The C. A. Belden House is a historic building in the Pacific Heights neighborhood of San Francisco, California, United States. It was designed by Walter J. Mathews in the Queen Anne style and completed in 1889.

==Description==
The house is on Gough Street, facing Lafayette Park. Designed by Walter J. Mathews, a prominent Bay Area architect, it is unusual in San Francisco in being purely Queen Anne in style. It is three stories tall, with a steeply pitched gable roof and two corner turrets with conical roofs; the turrets and the first floor have fish-scale shingles, while the remainder of the house is clad in horizontal siding. The main facade, facing the park, is decorated with carved and plaster areas that have been compared to "patterns appliqued on a Victorian sampler": the pediment under the gable is richly carved, two sunbursts flank a pair of windows on the third floor, and below an arched window porch on the second floor is a panel with a grinning mythological beast. The house's style has been characterized as "[a] full flowering of Queen Anne exuberance".

==History==
It was built on the lot at number 2004 in 1889 for Charles A. Belden, treasurer of an importing company, whose family lived there until 1900. In 1907 it was purchased by John A. Buck, who had the house at 2010 Gough Street demolished.
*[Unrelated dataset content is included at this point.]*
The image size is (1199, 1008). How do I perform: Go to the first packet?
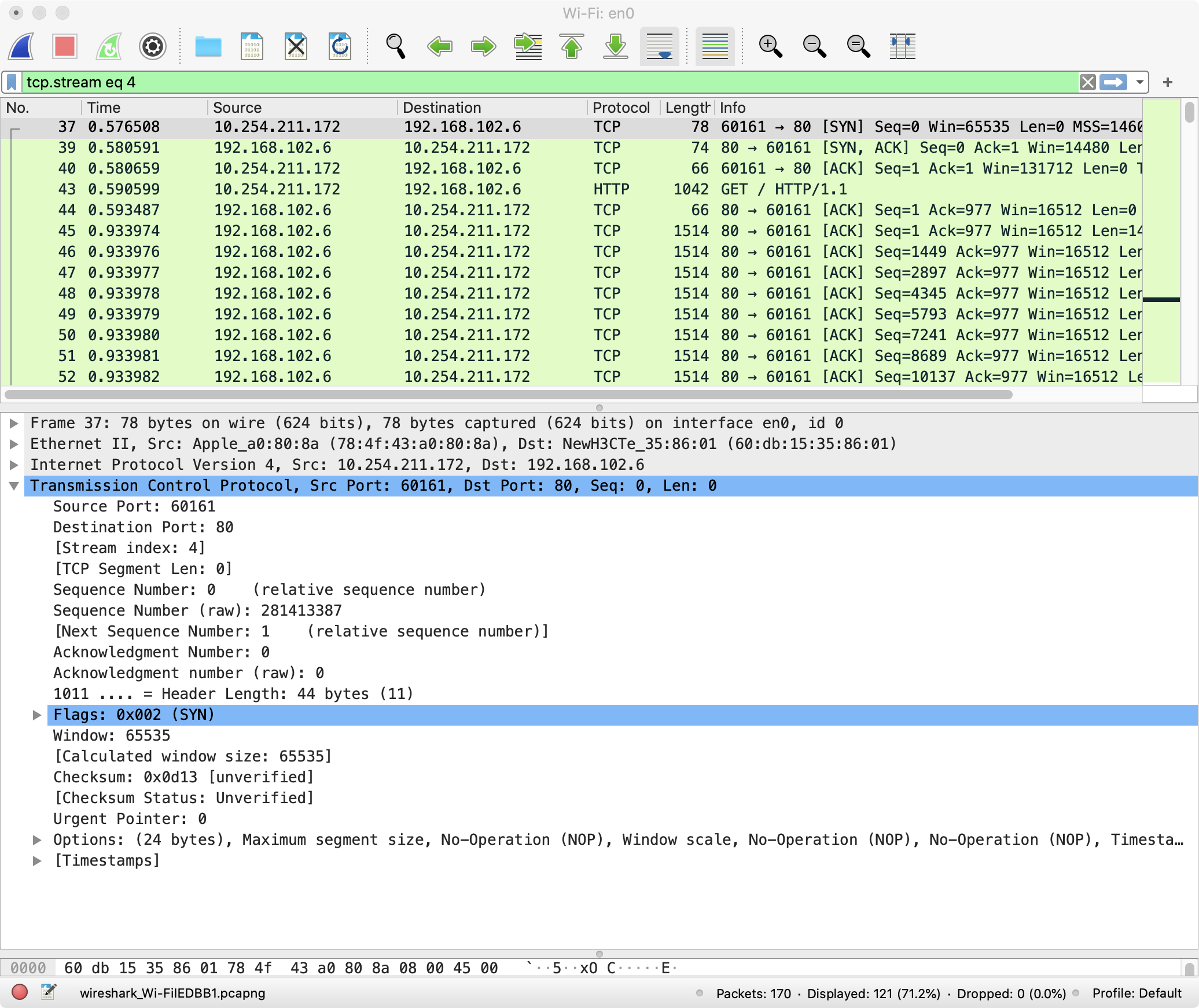point(572,46)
The Bucks lived there until 1933, after which time it became a home for elderly women. In 1961 the Bucks sold the building to the Hudec Trust; in 1967 it was bought by John Fell Stevenson, a son of Adlai Stevenson II, and his wife, who lived there until 1973. The Bucks added decorative ironwork, and later altered the interior somewhat for retirement home use, including partitioning the third floor, which had originally been an open servants' dormitory and children's play area; the Stevensons made further interior changes. It was added to the National Register of Historic Places on August 11, 1983, at which time its owners were restoring it.